Given passage:
>>>

Courier-Authlib|Home|Release notes|Installation|Documentation

Table of Contents

In this document (see INSTALL.html for the formatted version of this INSTALL file):


See the README file for a general description of this library. The following software should be installed before building the Courier authentication library:

Courier-authlib uses Libtool to build shared libraries. Libtool must be installed, together with its libltdl library and its header files.

On non-Linux platforms the GNU linker is also required. Courier-authlib's build script uses some GNU linker-specific options. It's possible to manually specify the native linker's equivalent options manually, if they exist. If the native linker does not have the equivalent options, the GNU linker will have to be installed.

On the other hand, GNU make will be required in almost every case. SYSV-derived make variants (probably) will not work.

The same line of logic also applies to gcc. So, strictly speaking, only a basic C compiler, GNU make and libtool, are really needed to build courier-authlib. Still, try the following before giving up if problems occur when building this package:

  1. Install a recent version of the GNU linker
  2. Install the current version of Libtool
  3. Install the current version of gcc

Installation overview

The following sequence of commands should be sufficient to install courier-authlib in most cases:

./configure [options] [variable=value]*...

<<<

Tasks for this exercise:
#1 Reproduce the passage of the Courier-Authlib installation notes from "On non-Linux platforms" to "to be installed.".
#2 Write the text that follows the last line of the Courier-Authlib installation notes.

Dataset content:
>>>

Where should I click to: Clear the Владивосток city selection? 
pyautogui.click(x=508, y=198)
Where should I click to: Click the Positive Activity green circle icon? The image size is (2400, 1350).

<<<

Results:
#1
On non-Linux platforms the GNU linker is also required. Courier-authlib's build script uses some GNU linker-specific options. It's possible to manually specify the native linker's equivalent options manually, if they exist. If the native linker does not have the equivalent options, the GNU linker will have to be installed.

#2
make install
make install-migrate      # Only if upgrading from pre-authlib Courier packages
make install-configure

NOTE: On the BSD family, GNU make is usually the 'gmake' command. Use the 'gmake' command, instead of 'make'.

NOTE: It might appear that the configure script is stuck in an infinite loop. This is only an optical illusion. The configure script takes several minutes to complete. The Courier authentication library consists of many small modules, each with its own configuration script; and all configuration scripts are built from the same template. When they are invoked, one at a time, an illusion of an infinite loop appears.

Courier-authlib is a requirement starting with the following Courier package versions: Courier 0.48, Courier-IMAP 4.0, SqWebMail 5.0. When upgrading from earlier versions of these packages, install the Courier-authlib package first, then upgrade the existing package.

The 'make install-migrate' command imports the authentication configuration from earlier versions of these packages. 'make install-migrate' is not needed otherwise.

The 'make install-migrate' command searches all the known default installation directories for Courier, Courier-IMAP, and SqWebMail, and imports the older configuration files. If the older versions of these packages are installed in some unusual, non-standard, directories, the make install-migrate command won't find them. Instead, copy those configuration files (authdaemonrc, authldaprc, authmysqlprc, authpgsqlprc, and userdb) by hand. DO NOT COPY authdaemonrc.dist, authldaprc.dist, authmysqlprc.dist, and authpgsqlprc.dist.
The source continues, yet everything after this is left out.